We are not the first to notice this. The argument we are making in our internal architecture is that bolting force and audio onto a VLA backbone — what we call VLA++ — is the smallest change that recovers the missing information without throwing out the language conditioning that makes these models flexible.

02Audio

Acoustic Tokens From a Directional Array

The mic array is four MEMS microphones on the end-effector housing, sampled at 48 kHz. We compute log-mel spectrograms with a 25 ms window and 10 ms hop, then pass them through a small CNN encoder pretrained on AudioSet. The output is a sequence of 64-dim tokens at roughly 100 Hz.

What we care about is not the audio itself but its change when the tool contacts material. Glass shards through a vacuum nozzle have a distinctive high-frequency click that sand does not. We encode a short rolling window so the policy sees onset events, not steady-state noise.

03Force-Torque

Encoding 6-Axis F/T as Tokens

The wrist sensor returns 6 channels (Fx Fy Fz, Tx Ty Tz) at 1 kHz. Feeding raw samples into a transformer is wasteful — most of the signal is in the temporal envelope, not individual samples. We downsample to 100 Hz and encode each channel with a small 1D conv that produces a 32-dim token per timestep.

We also include two derived channels that turn out to matter: the norm of the force vector and the angle between the force vector and the commanded motion. A wipe that is being resisted produces a clear opposing component; a wipe that is sliding cleanly does not.

04Fusion

Late Fusion vs. Cross-Attention

There are two honest options for combining four streams: concatenate the per-modality embeddings before the action head (late fusion), or interleave them as separate token streams that cross-attend inside the transformer.

Late fusion is simpler and trains faster. Cross-attention is more expressive and historically wins on multimodal benchmarks. Our plan is to ablate both on the same dataset and report the gap.

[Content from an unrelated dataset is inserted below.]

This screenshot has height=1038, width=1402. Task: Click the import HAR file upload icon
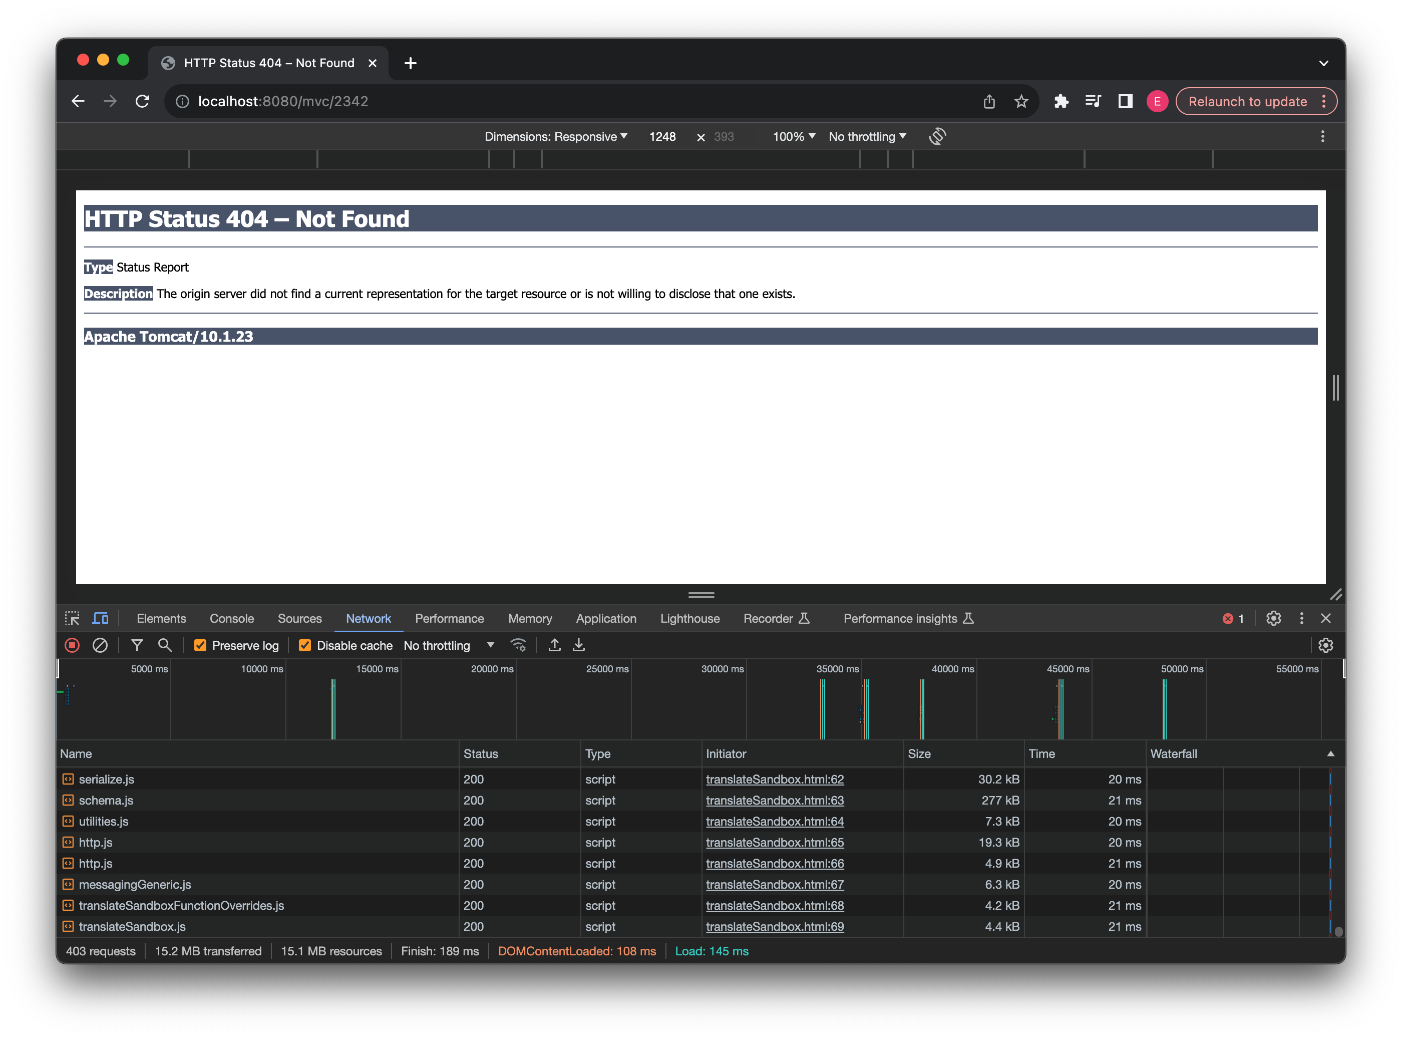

Until that data is in, anyone claiming one decisively beats the other in this setting is guessing.

05Evaluation

What We Actually Want to Measure

Aggregate success rate is a misleading number for a cleaning robot. A policy that succeeds 95% of the time but smears jam across the headliner on the other 5% is unshippable. Our eval suite is structured around three bounded tasks where we can score outcomes per attempt: spill recovery (visual cleanliness check before/after), material-conditioned force adaptation (peak force stays below a per-material limit), and glass detection (the policy must call out and refuse to vacuum visible shards).

These are not yet benchmarks we publish leaderboard scores on. They are an internal harness, and we would rather show the harness than fabricate a number for the dek.